‘Roarcelona’ & getting rid of ex-Rangers players: A guide to Ange Postecoglou
And so it proves that Eddie Howe will not be taking the reins at Celtic Park after it seemed a formality the former Bournemouth boss would be succeeding Neil Lennon.
Wrangling over Howe’s backroom staff led to discussions reaching an impasse, and the Celtic board need to act fast with the club’s first Champions League qualifier less than six weeks away.
Enter Ange Postecoglou. The Yokohama F. Marinos Coach has suddenly emerged as the shock favourite to land the job.
It’s fair to say most Celtic fans may not have been previously aware of the 55-year-old Australian, who, bar a brief stint in the Greek third division, has never managed in Europe.
So who is Ange Postecoglou? And can he revive the Bhoys’ fortunes?
Postecoglou’s coaching journey began with Australia’s Under-17 and Under-20 sides. In 2009, he took charge of A-League side Brisbane Roar.
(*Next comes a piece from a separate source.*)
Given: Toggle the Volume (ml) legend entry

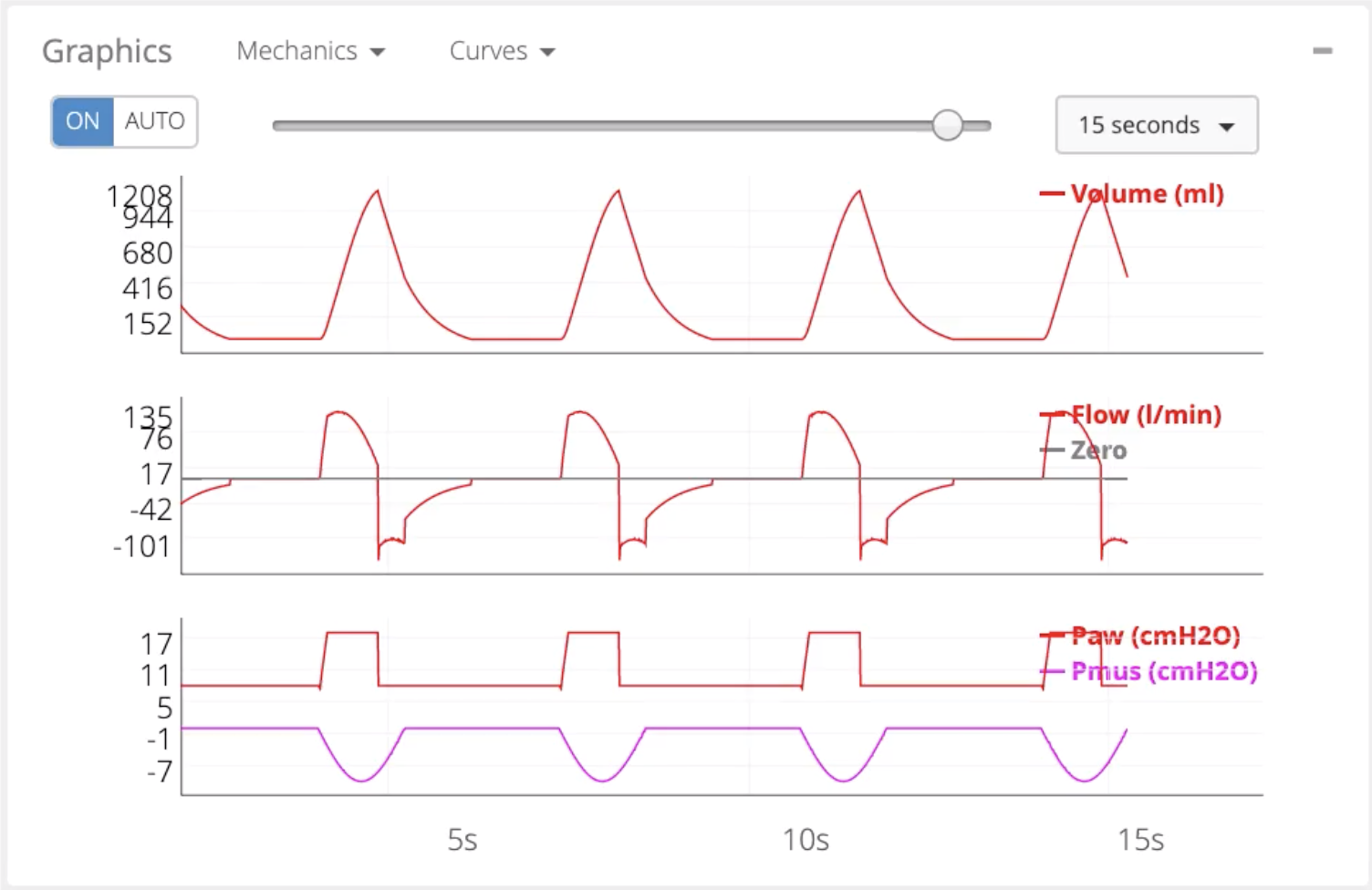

He initially rocked the boat by dispensing of senior pros – and not to mention former Rangers players – Craig Moore and Charlie Miller, which might earn him some brownie points with the Celtic faithful. His decision was vindicated as he led Brisbane to two A-League championships, including a 36-match unbeaten run, which remains the longest undefeated streak in Australian football history.
Employing a possession-based 4-3-3 formation, the Roar were dubbed ‘Roarcelona’ during their golden period. His success led him on to Melbourne Victory in 2012 before the Socceroos came knocking at his door a year later.
His tenure in charge of the national side included qualification for both the 2014 and 2018 World Cups and a memorable 2015 Asian Cup victory on home soil, where Australia overcame South Korea in extra-time.
Postecoglou stood down as the national team boss less than a week after Australia confirmed their place at Russia 2018. The personal strain of the job had taken its toll on him.
Despite his successes with an Australian squad far less talented than the ‘golden generation’ of 2006, Postecoglou still came in for heavy criticism in some quarters. The Socceroos loss was clearly Japan’s gain.
In his first season at City Football group owned Yokohama F Marinos, there were initial struggles as the squad got to grips with his demands. After a flirtation with relegation, the Marino’s finished 12th. Rather than send Postecoglou packing, the Yokohama board maintained their faith.
They reaped the rewards the following season as a final day victory over second-placed FC Tokyo clinched the 2019 J-League title.
Despite his success at domestic and international level, it’s still going to prove a hard sell to Celtic fans, and his imminent appointment has been met with mixed views at best.
That is unlikely to deter Postecoglou, who told ESPN in 2016: “Being Australian, I sometimes feel I’ll never walk into a dressing room and get that instant credibility because of where I’m from. But that’s fine.
“Even in Australia, where I’ve had success, I never assumed that people would follow me because of who I am. I knew that I’d get buy-in if I could provide clarity, if I could put the right picture in people’s minds. I’ve been able to do that. It doesn’t scare me. It’s who I am.”
Postecoglou will be needing all of that self-assurance as he enters life in Glasgow’s fishbowl.
He’ll also be walking into a Celtic team in serious flux. Their ‘annus horribilis’ saw them finish a whopping 18 points behind Steven Gerrard’s resurgent Rangers and hopes of a historic ’10 in a row’ were shattered.
A turbulent year on the pitch has also been matched off it due to the controversial mid-season trip to Dubai while the rest of Scotland was in lockdown, invoking the wrath of First Minister Nicola Sturgeon.
When in charge of Celtic, the remit is simple: win. With the huge task ahead though, Celtic fans may settle for some progress, unity and passion. All of which were sorely lacking last season.
Brendan Rodgers on Ange Postecoglou. pic.twitter.com/tzEejVkQDN
— Celtic (@YoutubeCelticFC) May 28, 2021
It’s a huge gamble for the Celtic board and newly appointed CEO Dominic McKay. Given the rebuild needed, to appoint a relative unknown is a big roll of the dice. Early success in his Champions League qualifiers will be crucial. Should there be an early stumble, the knives will be quickly sharpened.
It’s also a seismic appointment for Australian coaches. The likes of Harry Kewell, Tim Cahill and Mark Viduka are well known to many fans on British soil as players. However, Australia has not exported coaches in the same vein. Kewell was sacked from League Two Oldham Athletic in March following similarly underwhelming stints in charge of Notts County and Crawley Town.
Should Postecoglou be able to bring the good times back to Paradise, not only will he rapidly increase his own stock, he may well be a trailblazer for other aspiring Aussie coaches.
The green half of Glasgow are ready to see what the ‘boy from Oz’ can deliver.